The Code of Points: D-Score and E-Score
Gymnastics is no longer scored out of a perfect 10. Understanding the two-score system is the single most useful piece of knowledge a gymnastics family can have.
The rulebook of gymnastics is called the Code of Points, written by the FIG and updated every Olympic cycle so the sport keeps evolving. Until 2006 routines were marked out of a perfect 10. After a judging controversy at the 2004 Olympics, the sport moved to an open-ended two-score system that is still used today. Every modern score is built from two separate numbers added together.
The D-Score (Difficulty)
The D-score measures how hard the routine is. It is open-ended, meaning there is no maximum. On bars, beam, and floor it is built from difficulty value, compositional requirements, connection value, and applicable bonus.
- Difficulty Value: the value of the eight highest-difficulty counting elements on bars, beam, and floor, with the dismount included among those eight on bars and beam.

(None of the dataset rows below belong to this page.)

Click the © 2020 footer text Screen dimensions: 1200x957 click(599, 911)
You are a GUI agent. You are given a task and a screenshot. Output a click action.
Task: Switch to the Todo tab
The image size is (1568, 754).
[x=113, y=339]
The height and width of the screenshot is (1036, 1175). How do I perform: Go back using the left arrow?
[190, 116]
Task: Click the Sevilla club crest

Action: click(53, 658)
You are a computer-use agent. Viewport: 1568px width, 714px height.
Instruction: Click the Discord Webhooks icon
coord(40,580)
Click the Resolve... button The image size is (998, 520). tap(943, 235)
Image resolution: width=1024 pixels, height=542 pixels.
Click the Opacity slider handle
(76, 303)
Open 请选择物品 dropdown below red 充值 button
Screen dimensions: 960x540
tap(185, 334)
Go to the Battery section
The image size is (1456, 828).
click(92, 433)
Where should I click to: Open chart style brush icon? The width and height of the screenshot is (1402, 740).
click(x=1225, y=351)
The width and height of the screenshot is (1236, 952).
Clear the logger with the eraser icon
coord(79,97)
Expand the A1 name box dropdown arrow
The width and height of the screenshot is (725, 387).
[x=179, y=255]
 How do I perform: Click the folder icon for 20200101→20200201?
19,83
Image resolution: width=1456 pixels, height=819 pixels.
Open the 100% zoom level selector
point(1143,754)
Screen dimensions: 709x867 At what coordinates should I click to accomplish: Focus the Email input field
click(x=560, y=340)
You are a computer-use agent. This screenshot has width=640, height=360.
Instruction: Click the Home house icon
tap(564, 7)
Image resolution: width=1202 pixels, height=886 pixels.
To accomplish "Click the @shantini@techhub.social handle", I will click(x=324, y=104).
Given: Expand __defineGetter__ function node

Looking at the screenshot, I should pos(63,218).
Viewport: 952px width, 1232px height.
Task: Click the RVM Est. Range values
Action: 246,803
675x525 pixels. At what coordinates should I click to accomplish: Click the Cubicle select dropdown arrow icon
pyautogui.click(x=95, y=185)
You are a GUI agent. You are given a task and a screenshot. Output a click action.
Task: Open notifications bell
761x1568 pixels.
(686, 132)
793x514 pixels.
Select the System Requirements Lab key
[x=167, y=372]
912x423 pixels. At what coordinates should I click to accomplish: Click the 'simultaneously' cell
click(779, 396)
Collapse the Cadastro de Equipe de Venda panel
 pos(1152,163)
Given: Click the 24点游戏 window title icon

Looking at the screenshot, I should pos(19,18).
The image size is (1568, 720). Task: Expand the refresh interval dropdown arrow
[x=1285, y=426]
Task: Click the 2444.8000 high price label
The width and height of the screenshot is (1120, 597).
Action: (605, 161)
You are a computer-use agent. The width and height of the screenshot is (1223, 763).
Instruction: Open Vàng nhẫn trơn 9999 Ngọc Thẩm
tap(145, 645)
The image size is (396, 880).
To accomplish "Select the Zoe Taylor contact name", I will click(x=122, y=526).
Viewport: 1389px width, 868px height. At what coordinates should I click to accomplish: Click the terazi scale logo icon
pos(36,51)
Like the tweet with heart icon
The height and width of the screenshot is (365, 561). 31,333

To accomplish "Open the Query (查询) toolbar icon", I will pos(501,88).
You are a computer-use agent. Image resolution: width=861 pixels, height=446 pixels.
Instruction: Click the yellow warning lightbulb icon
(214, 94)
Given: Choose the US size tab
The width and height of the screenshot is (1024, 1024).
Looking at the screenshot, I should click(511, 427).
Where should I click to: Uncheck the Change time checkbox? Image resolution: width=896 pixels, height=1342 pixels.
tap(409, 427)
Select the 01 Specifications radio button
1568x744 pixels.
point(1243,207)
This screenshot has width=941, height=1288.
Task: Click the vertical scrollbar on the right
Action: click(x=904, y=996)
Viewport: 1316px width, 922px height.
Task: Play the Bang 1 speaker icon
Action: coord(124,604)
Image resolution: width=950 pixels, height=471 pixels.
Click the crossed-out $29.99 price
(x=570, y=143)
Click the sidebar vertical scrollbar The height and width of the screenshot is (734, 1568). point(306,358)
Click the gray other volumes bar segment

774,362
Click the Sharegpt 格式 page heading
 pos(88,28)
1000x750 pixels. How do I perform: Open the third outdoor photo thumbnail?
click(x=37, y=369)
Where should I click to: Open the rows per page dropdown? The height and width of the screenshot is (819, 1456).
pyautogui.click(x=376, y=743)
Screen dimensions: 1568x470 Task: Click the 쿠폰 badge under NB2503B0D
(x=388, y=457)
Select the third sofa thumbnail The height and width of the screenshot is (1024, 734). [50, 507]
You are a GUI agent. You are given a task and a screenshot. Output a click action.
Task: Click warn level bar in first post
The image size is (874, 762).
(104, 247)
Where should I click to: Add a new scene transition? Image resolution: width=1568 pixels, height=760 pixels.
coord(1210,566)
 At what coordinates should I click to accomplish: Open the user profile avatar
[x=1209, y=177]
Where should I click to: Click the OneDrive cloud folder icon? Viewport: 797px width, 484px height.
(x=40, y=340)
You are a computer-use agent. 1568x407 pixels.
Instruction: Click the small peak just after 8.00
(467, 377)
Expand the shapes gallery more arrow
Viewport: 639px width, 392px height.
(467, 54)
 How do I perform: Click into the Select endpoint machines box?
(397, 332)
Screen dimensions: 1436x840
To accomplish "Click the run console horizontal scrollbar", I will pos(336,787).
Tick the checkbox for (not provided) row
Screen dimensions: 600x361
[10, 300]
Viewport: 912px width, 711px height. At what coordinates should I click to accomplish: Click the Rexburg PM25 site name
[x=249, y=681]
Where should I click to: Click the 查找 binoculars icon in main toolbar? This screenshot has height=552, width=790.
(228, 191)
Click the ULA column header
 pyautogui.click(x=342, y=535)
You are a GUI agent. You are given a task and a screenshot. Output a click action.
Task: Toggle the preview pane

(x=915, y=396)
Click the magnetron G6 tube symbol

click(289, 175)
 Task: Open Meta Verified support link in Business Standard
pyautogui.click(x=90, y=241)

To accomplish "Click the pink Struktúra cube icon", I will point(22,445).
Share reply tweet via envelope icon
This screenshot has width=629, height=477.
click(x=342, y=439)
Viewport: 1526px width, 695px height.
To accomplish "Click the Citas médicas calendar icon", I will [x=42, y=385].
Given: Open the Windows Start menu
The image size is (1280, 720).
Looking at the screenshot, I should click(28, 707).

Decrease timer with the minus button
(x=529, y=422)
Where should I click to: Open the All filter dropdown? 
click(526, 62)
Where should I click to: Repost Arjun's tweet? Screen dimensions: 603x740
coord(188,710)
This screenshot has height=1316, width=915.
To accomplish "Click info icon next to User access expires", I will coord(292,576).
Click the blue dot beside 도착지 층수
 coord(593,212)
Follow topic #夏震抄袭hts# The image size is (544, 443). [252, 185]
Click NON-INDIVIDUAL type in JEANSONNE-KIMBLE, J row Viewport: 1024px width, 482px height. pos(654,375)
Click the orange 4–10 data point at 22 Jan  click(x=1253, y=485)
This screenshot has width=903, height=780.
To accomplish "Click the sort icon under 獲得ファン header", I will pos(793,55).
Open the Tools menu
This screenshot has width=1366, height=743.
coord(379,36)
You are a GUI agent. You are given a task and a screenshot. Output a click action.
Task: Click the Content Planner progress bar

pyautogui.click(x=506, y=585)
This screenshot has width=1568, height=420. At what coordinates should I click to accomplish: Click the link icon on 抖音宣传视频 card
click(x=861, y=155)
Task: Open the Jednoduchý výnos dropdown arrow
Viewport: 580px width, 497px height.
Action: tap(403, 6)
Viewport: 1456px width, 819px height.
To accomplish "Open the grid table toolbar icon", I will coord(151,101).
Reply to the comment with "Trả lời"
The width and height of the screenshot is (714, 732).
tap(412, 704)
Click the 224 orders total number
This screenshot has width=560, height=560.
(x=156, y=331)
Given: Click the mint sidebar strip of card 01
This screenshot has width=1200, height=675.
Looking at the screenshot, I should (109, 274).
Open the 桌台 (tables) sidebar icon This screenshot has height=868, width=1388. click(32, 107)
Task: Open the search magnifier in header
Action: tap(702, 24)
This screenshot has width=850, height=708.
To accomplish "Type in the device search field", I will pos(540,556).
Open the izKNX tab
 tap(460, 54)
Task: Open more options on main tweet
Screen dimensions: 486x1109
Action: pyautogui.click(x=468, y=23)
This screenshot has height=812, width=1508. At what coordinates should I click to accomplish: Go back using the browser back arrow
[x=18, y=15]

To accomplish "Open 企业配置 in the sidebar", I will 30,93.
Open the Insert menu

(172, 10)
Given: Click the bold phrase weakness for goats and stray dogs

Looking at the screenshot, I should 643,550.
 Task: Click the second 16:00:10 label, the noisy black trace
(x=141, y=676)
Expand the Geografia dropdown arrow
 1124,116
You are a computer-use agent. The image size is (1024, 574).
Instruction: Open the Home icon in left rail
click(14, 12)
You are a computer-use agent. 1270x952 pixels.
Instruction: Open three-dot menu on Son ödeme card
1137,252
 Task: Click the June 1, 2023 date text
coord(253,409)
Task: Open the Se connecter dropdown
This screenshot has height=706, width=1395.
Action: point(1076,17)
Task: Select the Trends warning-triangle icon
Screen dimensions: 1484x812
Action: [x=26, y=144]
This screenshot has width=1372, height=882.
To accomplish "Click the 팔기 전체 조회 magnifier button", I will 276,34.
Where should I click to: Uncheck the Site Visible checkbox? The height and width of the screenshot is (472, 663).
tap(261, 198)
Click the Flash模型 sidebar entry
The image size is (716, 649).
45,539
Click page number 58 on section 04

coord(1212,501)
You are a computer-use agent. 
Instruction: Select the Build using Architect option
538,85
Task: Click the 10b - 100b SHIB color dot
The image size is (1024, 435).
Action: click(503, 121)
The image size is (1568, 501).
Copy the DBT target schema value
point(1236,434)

- Compositional Requirements: points for including the required types of elements on that apparatus.
- Connection Value: bonus for linking certain difficult skills directly together.
- Bonus: current WAG rules also award specific bonuses, such as eligible dismount bonus, when the Code requirements are met.
Every skill has a letter value. The scale runs from easiest to hardest:
| Letter | Value | Letter | Value |
|---|---|---|---|
| A | 0.10 | F | 0.60 |
| B | 0.20 | G | 0.70 |
| C | 0.30 | H | 0.80 |
| D | 0.40 | I | 0.90 |
| E | 0.50 | J+ | 1.00+ |
The E-Score (Execution)
The E-score measures how well the routine was performed. It always starts at a perfect 10.0, and judges subtract deductions for every error. A panel of E-judges scores independently; the highest and lowest are dropped and the remaining scores are averaged, which protects against one biased or mistaken judge. On floor and beam, an artistry assessment also feeds in.
Final Score = D-Score + E-Score − Neutral Deductions
Neutral deductions, sometimes called penalties, are taken off the very end, separate from execution, and are applied by the chief, difficulty panel, or Superior Jury depending on the fault. They include stepping or landing out of bounds on floor, exceeding the time limit on floor or beam, line faults, failure to acknowledge the D-jury, incorrect use of equipment or mats, and presentation or behaviour faults.
The Code also penalises matters unrelated to any skill. These include incorrect or non-regulation attire, wearing jewellery, with rules on small earrings varying by Code edition and competition level, missing national identification or start number, incorrect bandage colour, non-identical team leotards where team rules apply, and disallowed coaching or unsportsmanlike behaviour. The Code does not give a normal deduction for a hairstyle itself, but hair, handguards, bandages, and wrist wraps should be secure and competition-safe. Exact values are set by the Code of Points in force.
A Worked Example
Suppose a gymnast performs a beam routine with a difficulty score of 5.0. The execution judges average a score of 8.0 after deductions for two wobbles and a small step on the dismount. She did not step off or run over time, so there are no neutral deductions. Her final score is 5.0 + 8.0 = 13.0. Raise the D-score by adding a harder skill, or raise the E-score by cleaning the wobbles, and the total climbs. That is the entire strategy of competitive gymnastics in one sentence.
| Level | Typical Competitive Total* |
|---|---|
| Club / early competitive | 9 to 11 |
| State level | 11 to 13 |
| National level | 12 to 14+ |
| International elite | 13 to 15+ |
*Approximate, per apparatus, and varies by event and Code cycle. Use as orientation, not a target table.